Esto es lo que se llamó el círculo, ciclo o circuito de las formas de gobierno. Supone esto no creer en ninguna forma política, haber experimentado que todas son fallidas y erróneas y, en efecto, tanto en Platón como en Aristóteles, todas esas formas de gobierno concretas, regidas por principios claros y conocidos, son llamadas por Platón “Hermartémata” y por Aristóteles “hamartémata”, dos palabras que significan simplemente errores, pecados y desviaciones. ¿Qué quiere decir esto?
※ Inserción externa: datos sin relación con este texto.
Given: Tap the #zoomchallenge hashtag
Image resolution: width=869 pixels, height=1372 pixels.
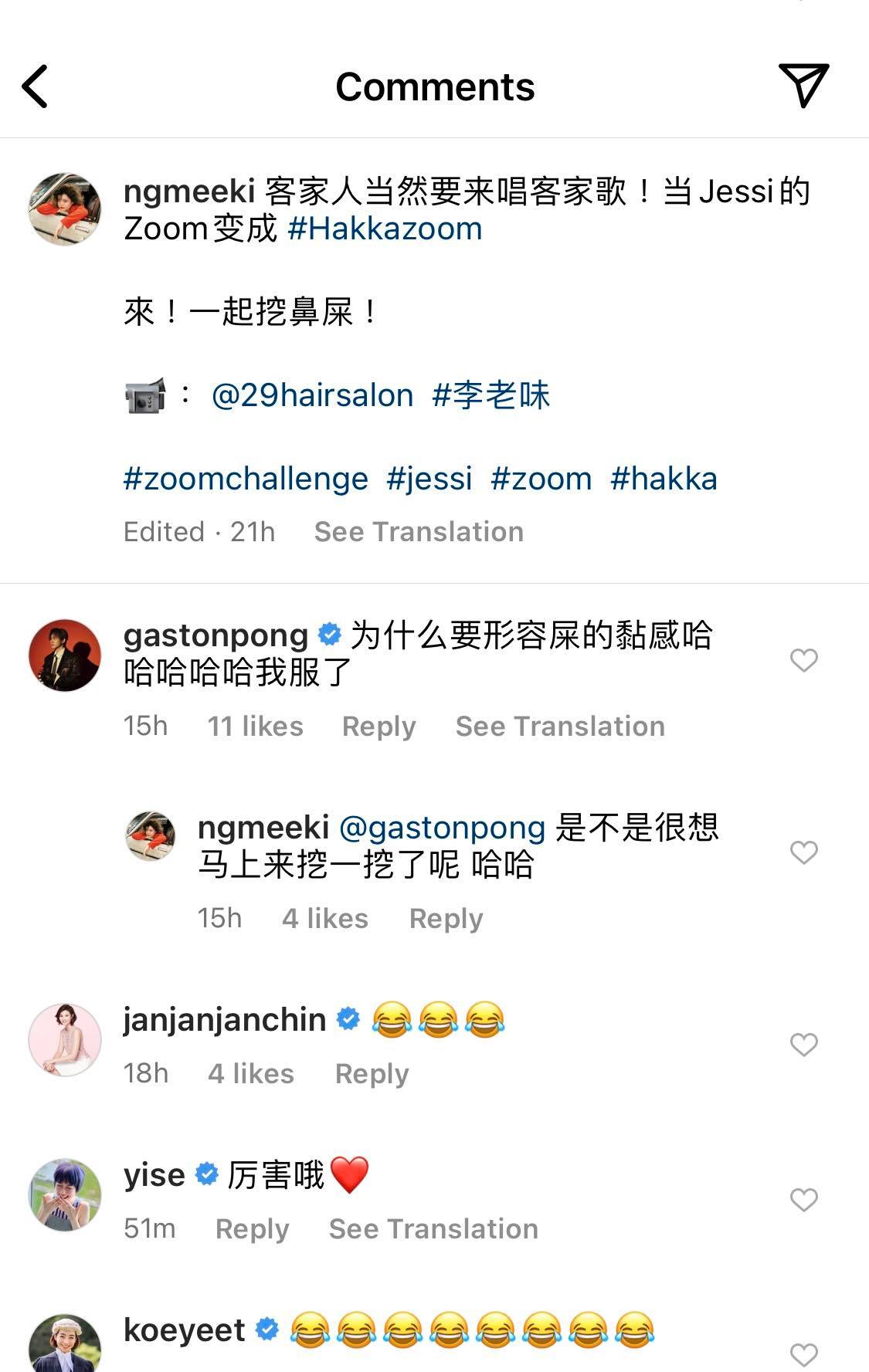Looking at the screenshot, I should pyautogui.click(x=246, y=479).

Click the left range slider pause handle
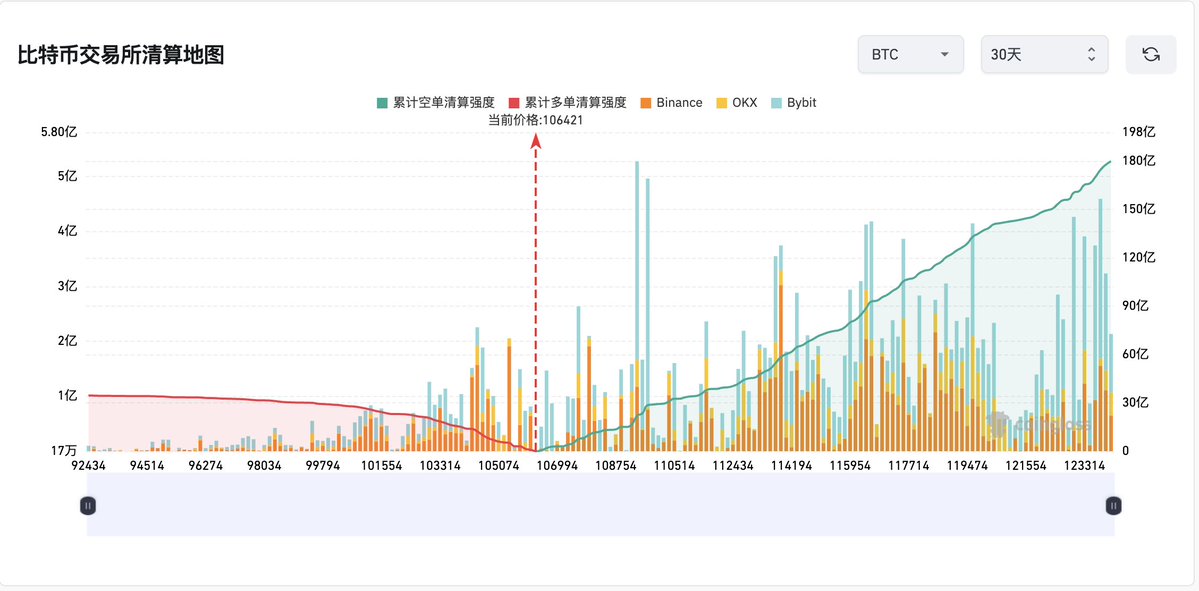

Quiere decir que estos hombres, por lo visto, al cabo de las centurias, habían llegado a esa experiencia que es la desesperación de la política.
Como el hombre no se entrega ni ante la desesperación frente a esa convicción profunda de que no hay forma de gobierno estable, de que no hay constitución la cual evite la sublevación, la revolución, la inquietud, lo que llamaban <<extasía>> “stásis”, parece que debían renunciar y llegar como a una parálisis; mas el hombre es incapaz, mientras no esté enfermo, de parar. De aquí que empiecen entonces los tratadistas de política: Platón y Aristóteles. Y cuando preguntamos a Aristóteles, como él se pregunta, cuál es el propósito y designio de la ciencia política, nos responde de un modo que, por un instante, van a creer que he perdido el control de mi mismo y que me pongo a hablarles en lenguaje chulesco, cuando sólo voy a citar literalmente a Aristóteles. En efecto, Aristóteles, al preguntarse cuál es el propósito y designio de la ciencia política, se responde no ser otro que hallar los medios para conseguir la <<anastasia>>. La <<anastasia>> no es, como de primera intención pudiera creerse, una buena moza de los Madriles, sino lo contrario de la “extasía”: es la estabilidad.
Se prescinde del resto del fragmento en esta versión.